(Saved entries)
.....

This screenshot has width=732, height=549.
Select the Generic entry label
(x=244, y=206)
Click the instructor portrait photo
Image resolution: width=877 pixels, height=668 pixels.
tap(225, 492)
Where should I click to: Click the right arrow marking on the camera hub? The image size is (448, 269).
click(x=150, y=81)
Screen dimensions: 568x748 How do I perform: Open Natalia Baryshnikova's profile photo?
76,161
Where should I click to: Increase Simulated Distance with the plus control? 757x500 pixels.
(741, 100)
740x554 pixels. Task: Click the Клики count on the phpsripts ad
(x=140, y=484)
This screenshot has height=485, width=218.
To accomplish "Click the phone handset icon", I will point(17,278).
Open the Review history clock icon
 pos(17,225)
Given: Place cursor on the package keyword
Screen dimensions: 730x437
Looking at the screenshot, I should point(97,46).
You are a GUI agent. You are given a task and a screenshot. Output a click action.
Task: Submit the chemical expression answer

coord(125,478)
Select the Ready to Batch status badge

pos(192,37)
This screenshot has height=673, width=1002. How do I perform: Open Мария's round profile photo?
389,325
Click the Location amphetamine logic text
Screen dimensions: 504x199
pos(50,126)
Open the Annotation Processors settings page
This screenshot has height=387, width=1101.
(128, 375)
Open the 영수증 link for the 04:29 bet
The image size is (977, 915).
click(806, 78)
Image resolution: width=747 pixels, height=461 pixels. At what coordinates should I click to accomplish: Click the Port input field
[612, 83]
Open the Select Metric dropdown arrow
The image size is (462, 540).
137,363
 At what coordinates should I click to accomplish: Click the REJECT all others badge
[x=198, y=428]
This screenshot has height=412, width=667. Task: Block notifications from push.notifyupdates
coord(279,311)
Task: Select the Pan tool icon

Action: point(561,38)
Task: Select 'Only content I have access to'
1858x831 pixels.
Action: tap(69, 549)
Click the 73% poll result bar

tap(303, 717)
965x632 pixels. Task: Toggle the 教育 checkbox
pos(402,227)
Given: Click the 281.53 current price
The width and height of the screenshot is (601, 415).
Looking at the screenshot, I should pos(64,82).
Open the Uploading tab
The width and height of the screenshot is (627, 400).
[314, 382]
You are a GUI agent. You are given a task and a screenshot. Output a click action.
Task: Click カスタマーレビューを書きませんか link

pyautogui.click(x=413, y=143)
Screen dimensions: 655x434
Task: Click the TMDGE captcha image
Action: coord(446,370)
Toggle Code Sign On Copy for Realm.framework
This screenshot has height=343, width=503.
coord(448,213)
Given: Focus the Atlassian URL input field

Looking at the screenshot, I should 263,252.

.....

### What you have to do
Each of the records is to be repeated word for word.

### Response
This screenshot has width=732, height=549.
Select the Generic entry label
(x=244, y=206)
Click the instructor portrait photo
Image resolution: width=877 pixels, height=668 pixels.
tap(225, 492)
Where should I click to: Click the right arrow marking on the camera hub? The image size is (448, 269).
click(x=150, y=81)
Screen dimensions: 568x748 How do I perform: Open Natalia Baryshnikova's profile photo?
76,161
Where should I click to: Increase Simulated Distance with the plus control? 757x500 pixels.
(741, 100)
740x554 pixels. Task: Click the Клики count on the phpsripts ad
(x=140, y=484)
This screenshot has height=485, width=218.
To accomplish "Click the phone handset icon", I will point(17,278).
Open the Review history clock icon
 pos(17,225)
Given: Place cursor on the package keyword
Screen dimensions: 730x437
Looking at the screenshot, I should point(97,46).
You are a GUI agent. You are given a task and a screenshot. Output a click action.
Task: Submit the chemical expression answer

coord(125,478)
Select the Ready to Batch status badge

pos(192,37)
This screenshot has height=673, width=1002. How do I perform: Open Мария's round profile photo?
389,325
Click the Location amphetamine logic text
Screen dimensions: 504x199
pos(50,126)
Open the Annotation Processors settings page
This screenshot has height=387, width=1101.
(128, 375)
Open the 영수증 link for the 04:29 bet
The image size is (977, 915).
click(806, 78)
Image resolution: width=747 pixels, height=461 pixels. At what coordinates should I click to accomplish: Click the Port input field
[612, 83]
Open the Select Metric dropdown arrow
The image size is (462, 540).
137,363
 At what coordinates should I click to accomplish: Click the REJECT all others badge
[x=198, y=428]
This screenshot has height=412, width=667. Task: Block notifications from push.notifyupdates
coord(279,311)
Task: Select the Pan tool icon

Action: point(561,38)
Task: Select 'Only content I have access to'
1858x831 pixels.
Action: tap(69, 549)
Click the 73% poll result bar

tap(303, 717)
965x632 pixels. Task: Toggle the 教育 checkbox
pos(402,227)
Given: Click the 281.53 current price
The width and height of the screenshot is (601, 415).
Looking at the screenshot, I should pos(64,82).
Open the Uploading tab
The width and height of the screenshot is (627, 400).
[314, 382]
You are a GUI agent. You are given a task and a screenshot. Output a click action.
Task: Click カスタマーレビューを書きませんか link

pyautogui.click(x=413, y=143)
Screen dimensions: 655x434
Task: Click the TMDGE captcha image
Action: coord(446,370)
Toggle Code Sign On Copy for Realm.framework
This screenshot has height=343, width=503.
coord(448,213)
Given: Focus the Atlassian URL input field

Looking at the screenshot, I should 263,252.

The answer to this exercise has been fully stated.